TensorRT, SIDNet FP32/FP16/INT8 results Tesla V100 — Figure 9. Inference time for YOLO-v2 and SIDNet with FP32 / FP16 / INT8 mode, all experiments are conducted on NVIDIA Tesla V100.

Last but not least, batch inference becomes very important for scaling out the intrusion detection service to larger-scale video analytics. As Figure 9 shows, a batch size of 16 increases image detection performance for each image to 1220 fps, nearly 2x times faster compared to single batch inference. We performed more inference time tests with different batch sizes on NVIDIA Tesla P40 in Figure 9, which also shows that batch sizes greater than 16 improves the processing time for each image by 2x.

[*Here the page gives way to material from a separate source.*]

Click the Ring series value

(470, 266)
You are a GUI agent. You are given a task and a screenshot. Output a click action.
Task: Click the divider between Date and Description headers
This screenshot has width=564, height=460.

Tesla P40, SIDNet Performance — Figure 9. Batch inference time with different batch size, experiments tested on NVIDIA Tesla P40.

Conclusion

Accelerating deep learning-based object detection inference offers exciting potential for high-performance in a number of use cases in Telecomm AI. TensorRT enables strong inference acceleration while minimizing accuracy loss to just 1% when using INT8. The added performance over the already excellent YOLO-v2 suggests further improvement will be possible as NVIDIA improves TensorRT. We look forward to incorporating online learning techniques for large-scale intrusion detection service to improve the accuracy of each camera further. Find more details about this topic in our presentation at the 2018 NVIDIA GPU Technology Conference.

References

[An et al. 2018] Accelerating Large-Scale Video Surveillance for Smart Cities with TensorRT. Shounan An, Seungji Yang, Hyungjoon Cho (NVIDIA GTC 2018)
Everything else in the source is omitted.